● Task goal: Using the data below, output the first line and every line after it up to and including the line containing "Task: Click the Brian S. name label", exactly as written and with nothing added.

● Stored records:
###

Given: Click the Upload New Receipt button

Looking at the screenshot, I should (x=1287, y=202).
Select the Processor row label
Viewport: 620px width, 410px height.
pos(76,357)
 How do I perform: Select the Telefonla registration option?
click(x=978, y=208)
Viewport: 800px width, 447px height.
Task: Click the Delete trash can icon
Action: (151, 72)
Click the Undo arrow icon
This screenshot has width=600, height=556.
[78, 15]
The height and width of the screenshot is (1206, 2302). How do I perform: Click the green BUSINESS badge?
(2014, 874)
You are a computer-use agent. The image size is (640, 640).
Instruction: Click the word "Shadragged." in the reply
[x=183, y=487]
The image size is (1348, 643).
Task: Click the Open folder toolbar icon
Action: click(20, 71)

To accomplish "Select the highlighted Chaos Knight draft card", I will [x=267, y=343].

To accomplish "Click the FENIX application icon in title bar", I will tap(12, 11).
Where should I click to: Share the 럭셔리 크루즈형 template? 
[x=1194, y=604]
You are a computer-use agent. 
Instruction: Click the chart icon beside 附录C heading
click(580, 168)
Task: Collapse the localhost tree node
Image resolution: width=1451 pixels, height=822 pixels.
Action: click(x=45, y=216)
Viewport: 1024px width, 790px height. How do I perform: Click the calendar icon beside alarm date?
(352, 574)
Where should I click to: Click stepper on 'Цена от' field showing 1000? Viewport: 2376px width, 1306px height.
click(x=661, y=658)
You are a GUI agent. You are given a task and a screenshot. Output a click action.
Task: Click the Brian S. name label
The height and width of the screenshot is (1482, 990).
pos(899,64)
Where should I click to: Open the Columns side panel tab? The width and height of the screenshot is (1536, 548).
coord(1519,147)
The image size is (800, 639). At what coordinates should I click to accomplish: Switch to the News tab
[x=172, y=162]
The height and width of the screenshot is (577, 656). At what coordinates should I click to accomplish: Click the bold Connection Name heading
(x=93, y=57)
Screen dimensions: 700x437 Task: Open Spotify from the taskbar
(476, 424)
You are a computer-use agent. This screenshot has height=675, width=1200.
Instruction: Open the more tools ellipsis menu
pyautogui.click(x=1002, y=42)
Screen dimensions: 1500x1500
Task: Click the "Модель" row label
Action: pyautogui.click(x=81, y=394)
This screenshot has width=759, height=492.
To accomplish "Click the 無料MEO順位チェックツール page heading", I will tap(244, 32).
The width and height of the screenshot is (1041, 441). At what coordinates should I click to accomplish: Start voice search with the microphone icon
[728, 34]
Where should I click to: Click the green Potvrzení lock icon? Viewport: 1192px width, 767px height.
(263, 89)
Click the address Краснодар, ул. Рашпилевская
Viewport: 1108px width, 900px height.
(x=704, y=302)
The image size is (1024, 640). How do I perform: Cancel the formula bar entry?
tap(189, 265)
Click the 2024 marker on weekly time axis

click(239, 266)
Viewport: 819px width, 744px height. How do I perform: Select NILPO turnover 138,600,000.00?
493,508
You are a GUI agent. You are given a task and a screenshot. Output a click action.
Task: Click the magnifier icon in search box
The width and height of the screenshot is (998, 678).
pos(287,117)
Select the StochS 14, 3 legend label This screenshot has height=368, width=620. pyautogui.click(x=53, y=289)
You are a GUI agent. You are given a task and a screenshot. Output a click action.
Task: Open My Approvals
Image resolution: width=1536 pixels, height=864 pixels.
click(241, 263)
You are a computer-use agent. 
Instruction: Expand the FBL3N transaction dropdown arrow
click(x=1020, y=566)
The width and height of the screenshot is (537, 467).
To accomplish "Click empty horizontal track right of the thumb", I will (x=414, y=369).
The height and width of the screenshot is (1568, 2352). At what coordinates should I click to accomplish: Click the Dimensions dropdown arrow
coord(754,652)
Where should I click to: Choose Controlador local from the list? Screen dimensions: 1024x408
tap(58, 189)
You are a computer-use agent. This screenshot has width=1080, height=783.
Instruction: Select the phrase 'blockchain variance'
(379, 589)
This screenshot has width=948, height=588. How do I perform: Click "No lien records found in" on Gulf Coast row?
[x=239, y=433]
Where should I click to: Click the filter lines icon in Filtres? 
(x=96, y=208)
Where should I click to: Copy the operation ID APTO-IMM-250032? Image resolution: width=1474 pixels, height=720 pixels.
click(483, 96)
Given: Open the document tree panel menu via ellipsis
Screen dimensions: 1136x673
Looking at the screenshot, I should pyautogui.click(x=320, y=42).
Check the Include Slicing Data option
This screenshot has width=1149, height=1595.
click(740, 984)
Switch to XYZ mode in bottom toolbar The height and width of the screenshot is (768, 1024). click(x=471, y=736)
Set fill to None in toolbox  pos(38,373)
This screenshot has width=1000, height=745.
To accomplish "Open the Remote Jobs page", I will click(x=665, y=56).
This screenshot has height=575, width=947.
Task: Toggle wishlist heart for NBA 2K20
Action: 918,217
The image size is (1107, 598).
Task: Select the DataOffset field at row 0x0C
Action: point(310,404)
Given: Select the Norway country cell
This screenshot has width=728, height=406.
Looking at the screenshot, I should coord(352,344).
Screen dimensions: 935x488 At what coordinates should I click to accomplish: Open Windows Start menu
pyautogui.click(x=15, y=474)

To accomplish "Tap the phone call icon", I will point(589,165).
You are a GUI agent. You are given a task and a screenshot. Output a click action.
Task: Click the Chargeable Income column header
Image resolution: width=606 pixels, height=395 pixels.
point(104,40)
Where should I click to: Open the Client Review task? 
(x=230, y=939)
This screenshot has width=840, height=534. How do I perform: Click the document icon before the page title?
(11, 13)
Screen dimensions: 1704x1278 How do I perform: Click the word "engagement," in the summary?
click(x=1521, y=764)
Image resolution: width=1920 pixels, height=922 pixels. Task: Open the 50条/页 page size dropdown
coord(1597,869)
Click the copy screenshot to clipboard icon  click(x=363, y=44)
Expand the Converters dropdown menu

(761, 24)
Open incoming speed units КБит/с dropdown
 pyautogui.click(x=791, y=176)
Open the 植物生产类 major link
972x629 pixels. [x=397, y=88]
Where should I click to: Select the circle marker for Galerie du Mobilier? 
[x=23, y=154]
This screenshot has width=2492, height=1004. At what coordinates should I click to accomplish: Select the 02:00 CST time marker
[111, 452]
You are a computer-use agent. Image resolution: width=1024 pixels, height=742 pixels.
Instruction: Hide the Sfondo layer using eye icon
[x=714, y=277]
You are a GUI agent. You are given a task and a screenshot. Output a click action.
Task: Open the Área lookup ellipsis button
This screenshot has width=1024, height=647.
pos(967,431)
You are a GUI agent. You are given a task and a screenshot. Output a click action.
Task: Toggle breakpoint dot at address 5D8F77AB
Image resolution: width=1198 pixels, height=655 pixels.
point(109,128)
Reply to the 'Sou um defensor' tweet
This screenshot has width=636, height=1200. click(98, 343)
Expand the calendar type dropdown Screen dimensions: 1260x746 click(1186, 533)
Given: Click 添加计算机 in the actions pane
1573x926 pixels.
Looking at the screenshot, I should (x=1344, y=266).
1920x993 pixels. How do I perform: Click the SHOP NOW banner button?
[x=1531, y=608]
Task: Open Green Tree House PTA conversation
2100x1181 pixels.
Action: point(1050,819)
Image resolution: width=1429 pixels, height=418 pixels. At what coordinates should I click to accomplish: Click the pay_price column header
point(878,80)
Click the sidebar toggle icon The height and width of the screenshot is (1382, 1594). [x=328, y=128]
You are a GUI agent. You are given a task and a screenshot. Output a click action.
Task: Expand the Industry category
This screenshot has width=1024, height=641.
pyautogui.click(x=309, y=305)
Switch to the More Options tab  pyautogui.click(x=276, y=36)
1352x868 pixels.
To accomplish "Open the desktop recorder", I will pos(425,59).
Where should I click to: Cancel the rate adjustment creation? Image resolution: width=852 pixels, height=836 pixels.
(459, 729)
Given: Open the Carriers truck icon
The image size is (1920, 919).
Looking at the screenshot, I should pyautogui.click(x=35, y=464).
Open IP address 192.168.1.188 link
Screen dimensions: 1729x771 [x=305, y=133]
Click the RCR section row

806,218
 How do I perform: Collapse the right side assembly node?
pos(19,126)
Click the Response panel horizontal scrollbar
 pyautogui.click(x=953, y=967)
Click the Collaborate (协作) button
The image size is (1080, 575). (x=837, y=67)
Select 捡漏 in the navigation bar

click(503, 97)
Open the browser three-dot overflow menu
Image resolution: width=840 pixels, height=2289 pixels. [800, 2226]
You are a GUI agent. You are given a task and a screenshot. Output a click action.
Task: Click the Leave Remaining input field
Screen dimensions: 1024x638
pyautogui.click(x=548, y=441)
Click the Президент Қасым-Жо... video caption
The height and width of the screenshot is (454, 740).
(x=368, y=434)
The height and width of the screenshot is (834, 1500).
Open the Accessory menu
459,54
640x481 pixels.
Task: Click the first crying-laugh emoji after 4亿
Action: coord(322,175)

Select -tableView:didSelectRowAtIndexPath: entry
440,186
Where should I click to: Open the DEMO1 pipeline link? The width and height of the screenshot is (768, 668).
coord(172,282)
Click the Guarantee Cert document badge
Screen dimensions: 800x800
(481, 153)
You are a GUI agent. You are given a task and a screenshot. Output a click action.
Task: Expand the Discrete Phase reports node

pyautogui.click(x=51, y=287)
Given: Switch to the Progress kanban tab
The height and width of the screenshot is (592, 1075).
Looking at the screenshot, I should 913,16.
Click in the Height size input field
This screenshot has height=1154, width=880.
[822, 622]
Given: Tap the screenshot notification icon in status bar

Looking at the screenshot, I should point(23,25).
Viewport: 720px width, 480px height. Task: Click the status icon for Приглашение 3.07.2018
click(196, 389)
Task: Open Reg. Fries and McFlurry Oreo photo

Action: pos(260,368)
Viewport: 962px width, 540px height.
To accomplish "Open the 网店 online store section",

###

● Response:
Given: Click the Upload New Receipt button

Looking at the screenshot, I should (x=1287, y=202).
Select the Processor row label
Viewport: 620px width, 410px height.
pos(76,357)
 How do I perform: Select the Telefonla registration option?
click(x=978, y=208)
Viewport: 800px width, 447px height.
Task: Click the Delete trash can icon
Action: (151, 72)
Click the Undo arrow icon
This screenshot has width=600, height=556.
[78, 15]
The height and width of the screenshot is (1206, 2302). How do I perform: Click the green BUSINESS badge?
(2014, 874)
You are a computer-use agent. The image size is (640, 640).
Instruction: Click the word "Shadragged." in the reply
[x=183, y=487]
The image size is (1348, 643).
Task: Click the Open folder toolbar icon
Action: click(20, 71)

To accomplish "Select the highlighted Chaos Knight draft card", I will [x=267, y=343].

To accomplish "Click the FENIX application icon in title bar", I will tap(12, 11).
Where should I click to: Share the 럭셔리 크루즈형 template? 
[x=1194, y=604]
You are a computer-use agent. 
Instruction: Click the chart icon beside 附录C heading
click(580, 168)
Task: Collapse the localhost tree node
Image resolution: width=1451 pixels, height=822 pixels.
Action: click(x=45, y=216)
Viewport: 1024px width, 790px height. How do I perform: Click the calendar icon beside alarm date?
(352, 574)
Where should I click to: Click stepper on 'Цена от' field showing 1000? Viewport: 2376px width, 1306px height.
click(x=661, y=658)
You are a GUI agent. You are given a task and a screenshot. Output a click action.
Task: Click the Brian S. name label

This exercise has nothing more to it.